Donald Trump n’a pas tardé avant de tirer à son profit le résultat du vote britannique en faveur du Brexit. Inaugurant un luxueux centre de golf vendredi à Turnberry en Ecosse, il a intensifié le message anti-establishment qu’il ne cesse de répéter dans le cadre de la campagne électorale en vue de l’élection présidentielle américaine du 8 novembre.

Pour le candidat républicain, qui soutenait le Brexit, le vote de jeudi est «une bonne chose» et représente une sorte de victoire. Pour Barack Obama et Hillary Clinton qui recommandaient le maintien au sein de l’UE, c’est une défaite. «Les Britanniques, a déclaré Donald Trump, ont repris le contrôle de leur pays.»

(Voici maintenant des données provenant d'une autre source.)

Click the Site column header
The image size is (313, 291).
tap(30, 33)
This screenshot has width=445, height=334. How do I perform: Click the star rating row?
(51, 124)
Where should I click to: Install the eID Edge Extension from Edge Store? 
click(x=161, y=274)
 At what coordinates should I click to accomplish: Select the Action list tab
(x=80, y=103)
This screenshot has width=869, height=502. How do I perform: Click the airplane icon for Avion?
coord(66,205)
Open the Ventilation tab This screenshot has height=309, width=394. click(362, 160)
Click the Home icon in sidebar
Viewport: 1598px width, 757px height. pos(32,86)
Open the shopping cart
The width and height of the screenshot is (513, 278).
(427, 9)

Claironnant sa volonté de construire un mur entre les Etats-Unis et le Mexique pour stopper l’immigration, il a jugé positivement le souhait des Britanniques de fermer leurs frontières. Le milliardaire new-yorkais a fait l’éloge des petites gens qui ont osé s’exprimer contre les élites. L’électorat qui a voté pour lui lors des primaires manifeste la même colère envers l’establishment. Il compte sur cette révolte populiste pour battre Hillary Clinton en novembre, elle qui incarne mieux que personne l’élite politique de Washington.

Une casquette blanche «Make America Great Again» vissée sur la tête, le candidat républicain a tenu une conférence de presse surréaliste à l’occasion de l’inauguration de l’un de ses complexes de golf à Turnberry en Ecosse. Il ne s’est pas privé non plus de féliciter les Britanniques d’avoir voté pour le Brexit au coeur d’une Ecosse qui l’a massivement rejeté. Alors que nombre de citoyens ayant voté pour quitter l’UE sont préoccupés par l’état de l’économie et leur avenir, Donald Trump a minimisé l’importance de la chute de la livre sterling, précisant qu’elle allait lui permettre de faire de bonnes affaires.

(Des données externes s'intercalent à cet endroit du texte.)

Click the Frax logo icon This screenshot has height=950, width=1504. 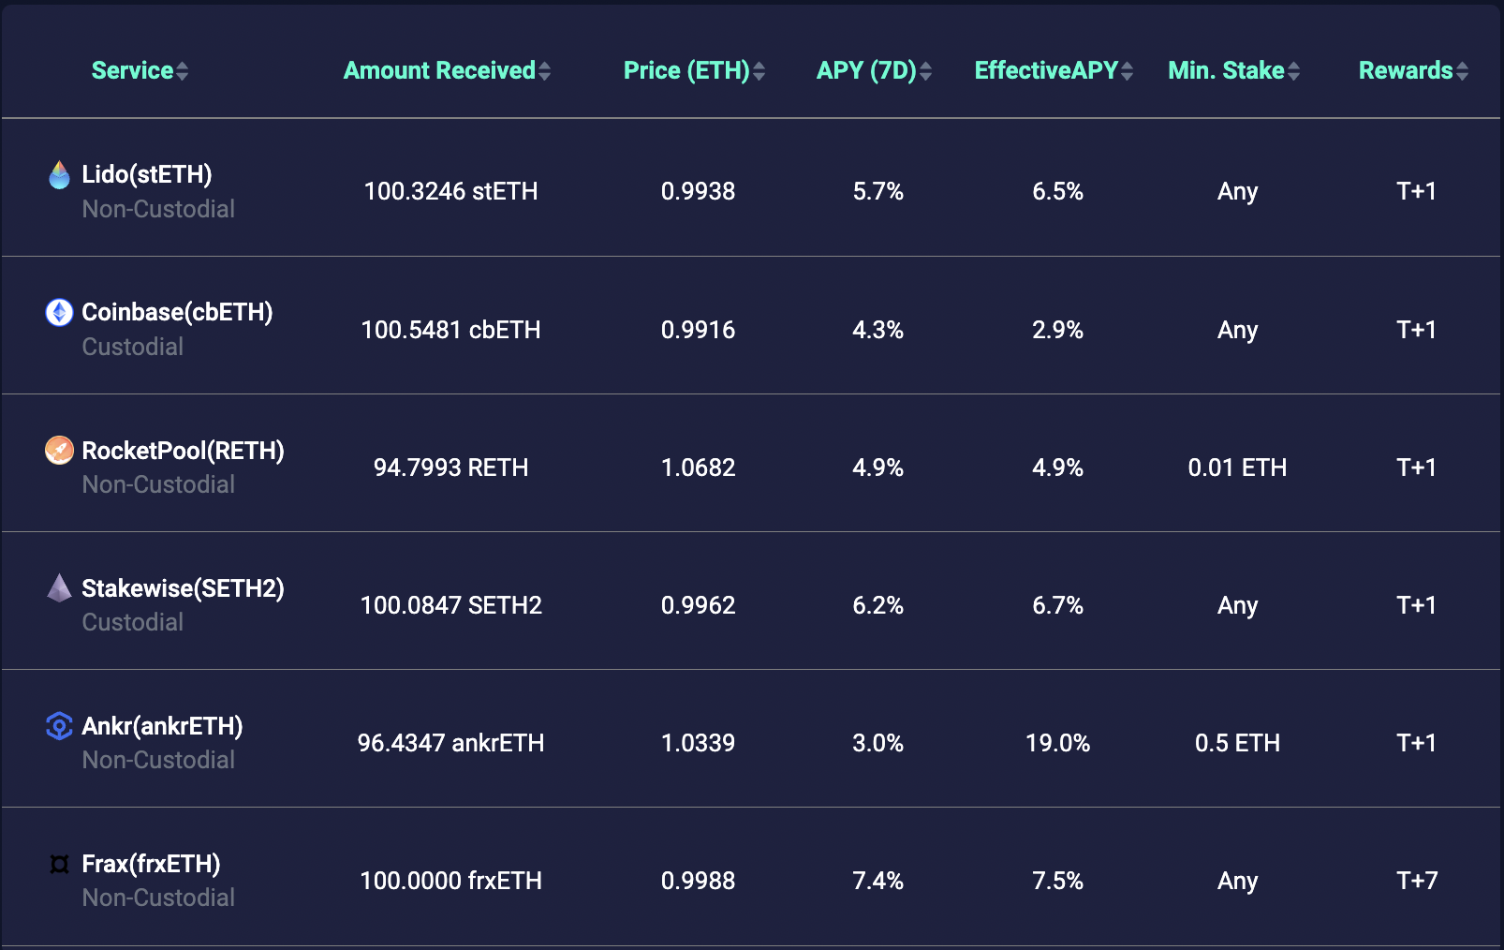59,864
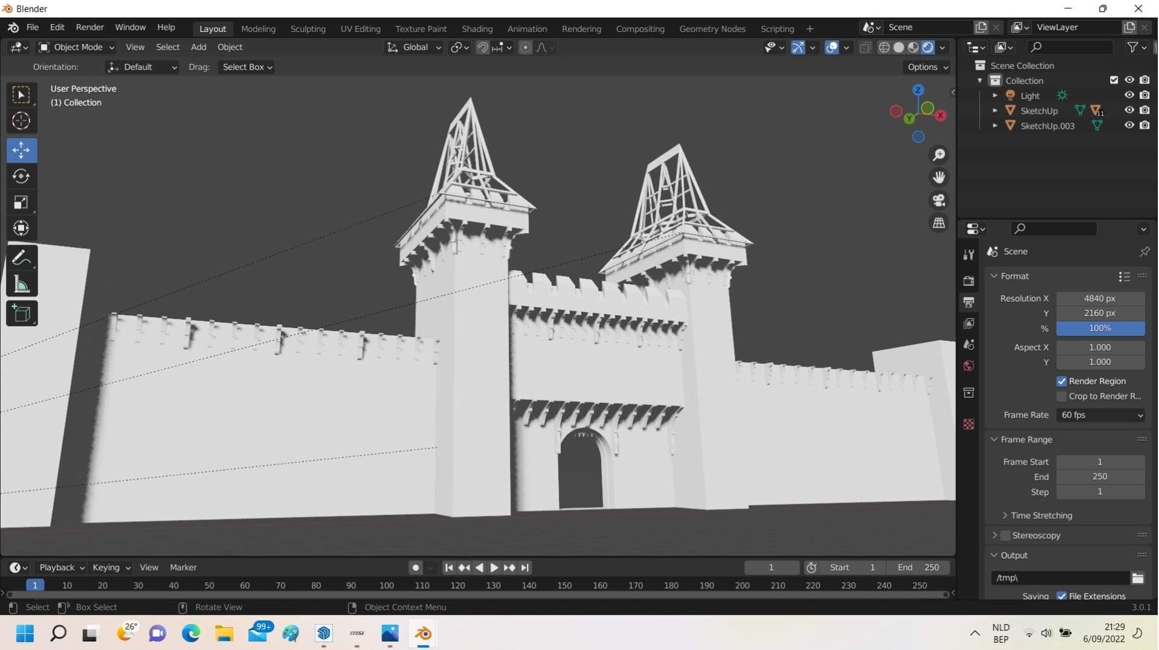
Task: Expand the Time Stretching section
Action: pyautogui.click(x=1041, y=515)
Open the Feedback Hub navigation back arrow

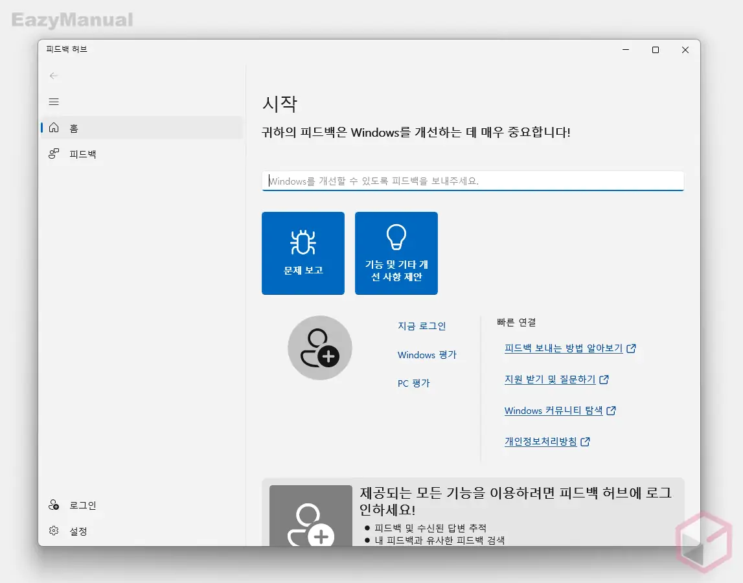(54, 76)
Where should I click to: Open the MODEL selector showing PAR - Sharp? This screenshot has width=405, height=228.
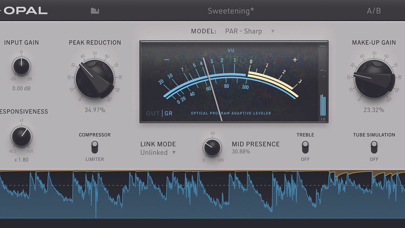244,31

Aux Etats-Unis, ce type de contradiction ne semble pas lui porter préjudice. Après deux semaines très difficiles, le tribun new-yorkais pourrait bénéficier des révoltes populaires et populistes qui secouent les démocraties occidentales et relancer sa campagne électorale pour la conquête de la Maison-Blanche.

Le magnat de l’immobilier a même laissé entendre que Barack Obama était en partie responsable du résultat du vote. Le président américain avait invité les Britanniques à voter en faveur du maintien dans l’UE lors d’une récente visite au Royaume-Uni et à son premier ministre David Cameron.

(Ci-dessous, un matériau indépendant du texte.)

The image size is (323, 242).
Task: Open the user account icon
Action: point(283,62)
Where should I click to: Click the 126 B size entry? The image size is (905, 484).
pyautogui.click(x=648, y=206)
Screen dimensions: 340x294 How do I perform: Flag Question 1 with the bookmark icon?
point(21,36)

Pour les Etats-Unis, le Brexit n’en reste pas moins une mauvaise nouvelle. Vendredi, Hillary Clinton a déclaré que la «relation spéciale» avec Londres serait toujours de rigueur. Mais de fait, Londres deviendra moins intéressant pour l’Amérique hors de l’UE. Et c’est surtout avec cette dernière que les Etats-Unis vont chercher à maintenir des liens économiques forts. Le président Barack Obama a dit respecter la décision des Britanniques. Mais pour le président américain, le vote de vendredi va rendre très compliquée la conclusion du Traité trans-atlantique de libre-échange et affaiblir l’Europe face à la Chine et à la Russie.